## begin Stored data
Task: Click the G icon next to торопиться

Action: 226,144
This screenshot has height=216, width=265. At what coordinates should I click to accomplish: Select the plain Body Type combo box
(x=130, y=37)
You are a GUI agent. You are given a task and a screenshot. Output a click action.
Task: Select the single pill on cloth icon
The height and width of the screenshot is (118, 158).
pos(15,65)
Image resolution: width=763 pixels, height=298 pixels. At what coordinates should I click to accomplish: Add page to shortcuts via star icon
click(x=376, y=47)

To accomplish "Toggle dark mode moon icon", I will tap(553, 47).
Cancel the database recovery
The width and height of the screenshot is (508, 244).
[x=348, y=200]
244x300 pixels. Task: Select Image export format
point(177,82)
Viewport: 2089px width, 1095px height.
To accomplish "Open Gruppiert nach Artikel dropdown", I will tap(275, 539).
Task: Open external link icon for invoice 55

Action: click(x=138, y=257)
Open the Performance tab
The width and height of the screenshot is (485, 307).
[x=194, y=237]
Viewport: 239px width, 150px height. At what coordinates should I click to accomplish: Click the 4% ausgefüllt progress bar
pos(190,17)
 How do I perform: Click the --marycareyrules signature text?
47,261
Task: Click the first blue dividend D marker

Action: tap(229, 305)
## end Stored data
### Aim
Turn the lines above into a Markdown table with two columns, Row and Line, numbering each line in order and skipping any blank lines.

### Complete output
| Row | Line |
|---|---|
| 1 | Task: Click the G icon next to торопиться |
| 2 | Action: 226,144 |
| 3 | This screenshot has height=216, width=265. At what coordinates should I click to accomplish: Select the plain Body Type combo box |
| 4 | (x=130, y=37) |
| 5 | You are a GUI agent. You are given a task and a screenshot. Output a click action. |
| 6 | Task: Select the single pill on cloth icon |
| 7 | The height and width of the screenshot is (118, 158). |
| 8 | pos(15,65) |
| 9 | Image resolution: width=763 pixels, height=298 pixels. At what coordinates should I click to accomplish: Add page to shortcuts via star icon |
| 10 | click(x=376, y=47) |
| 11 | To accomplish "Toggle dark mode moon icon", I will tap(553, 47). |
| 12 | Cancel the database recovery |
| 13 | The width and height of the screenshot is (508, 244). |
| 14 | [x=348, y=200] |
| 15 | 244x300 pixels. Task: Select Image export format |
| 16 | point(177,82) |
| 17 | Viewport: 2089px width, 1095px height. |
| 18 | To accomplish "Open Gruppiert nach Artikel dropdown", I will tap(275, 539). |
| 19 | Task: Open external link icon for invoice 55 |
| 20 | Action: click(x=138, y=257) |
| 21 | Open the Performance tab |
| 22 | The width and height of the screenshot is (485, 307). |
| 23 | [x=194, y=237] |
| 24 | Viewport: 239px width, 150px height. At what coordinates should I click to accomplish: Click the 4% ausgefüllt progress bar |
| 25 | pos(190,17) |
| 26 |  How do I perform: Click the --marycareyrules signature text? |
| 27 | 47,261 |
| 28 | Task: Click the first blue dividend D marker |
| 29 | Action: tap(229, 305) |